Personally I think the problem isn't people doing an awful job, it's attention. On the TV they frequently interrupt your program but you'll endure it as the content is longer than the ad. Same with Radio. In Magazines and Papers they constantly jiggle around all the content so you have to at least scan the page to see if it's an advert or an article which means they have at least a chance to grab your attention.
Web ads cannot grab your attention because the content they surround is bite-sized so any attempt to interrupt is so much more jarring. They tried a few different ways and generally they failed. The worst new one is the put an ad in the middle of the text, but that too is incredibly jarring and confusing. Another example is the attempt to monetize funny videos by putting a 15 sec ad clip in front of it. But quite often this is as long as the content! Do people even try and endure the ad? I'd love to see the numbers. If I click play on a random video and an ad starts I usually skip to the next article rather than watch the ad.
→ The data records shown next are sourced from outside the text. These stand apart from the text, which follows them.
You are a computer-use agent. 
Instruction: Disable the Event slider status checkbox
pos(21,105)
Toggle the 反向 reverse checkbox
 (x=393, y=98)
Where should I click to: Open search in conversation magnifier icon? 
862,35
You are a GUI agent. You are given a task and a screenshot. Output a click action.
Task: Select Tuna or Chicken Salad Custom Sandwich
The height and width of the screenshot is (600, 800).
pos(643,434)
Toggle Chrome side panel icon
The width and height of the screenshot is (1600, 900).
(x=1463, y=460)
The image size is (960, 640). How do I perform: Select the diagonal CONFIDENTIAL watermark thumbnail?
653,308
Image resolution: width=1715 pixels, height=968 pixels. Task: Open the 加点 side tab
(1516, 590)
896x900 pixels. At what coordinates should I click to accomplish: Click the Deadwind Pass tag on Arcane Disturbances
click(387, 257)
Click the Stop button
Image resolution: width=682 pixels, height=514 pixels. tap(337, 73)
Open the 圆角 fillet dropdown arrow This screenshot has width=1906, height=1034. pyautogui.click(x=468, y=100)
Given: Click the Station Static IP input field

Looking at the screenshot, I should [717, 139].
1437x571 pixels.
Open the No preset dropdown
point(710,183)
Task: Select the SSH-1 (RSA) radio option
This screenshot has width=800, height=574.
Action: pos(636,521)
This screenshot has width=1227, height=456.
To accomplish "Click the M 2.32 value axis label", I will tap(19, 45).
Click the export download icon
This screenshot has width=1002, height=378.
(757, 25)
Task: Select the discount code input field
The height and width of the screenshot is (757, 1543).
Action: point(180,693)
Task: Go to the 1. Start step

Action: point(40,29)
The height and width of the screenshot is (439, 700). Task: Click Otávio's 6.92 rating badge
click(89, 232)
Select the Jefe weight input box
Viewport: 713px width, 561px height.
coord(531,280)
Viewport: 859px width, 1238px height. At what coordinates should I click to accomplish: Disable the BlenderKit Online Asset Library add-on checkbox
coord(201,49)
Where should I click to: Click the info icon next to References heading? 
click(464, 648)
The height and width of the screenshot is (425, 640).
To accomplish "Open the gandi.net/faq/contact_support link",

Also when you get into something like Facebook the adverts sit in the same place every time. Which you learn to skip automatically very quickly as you're usually not interested in them. You never have to play hunt the article apart from the very occasional site that has the full page popups which generally means you will start avoiding that site.
But worse for advertisers, if they make them too intrusive people can just turn them off. Brilliant!
The only ad I've recently seen that made me think, hmm, this could work are the occasional full page background adverts they run on IMDB.
Also Facebook didn't used to have ads, they just added them to the side of the page at one point. And I doubt the future of ads does look like the Deck Network, it's just another advertising network. They seem to be teaching some strange ideas at your college, I'd be interested to see the data that backs it up.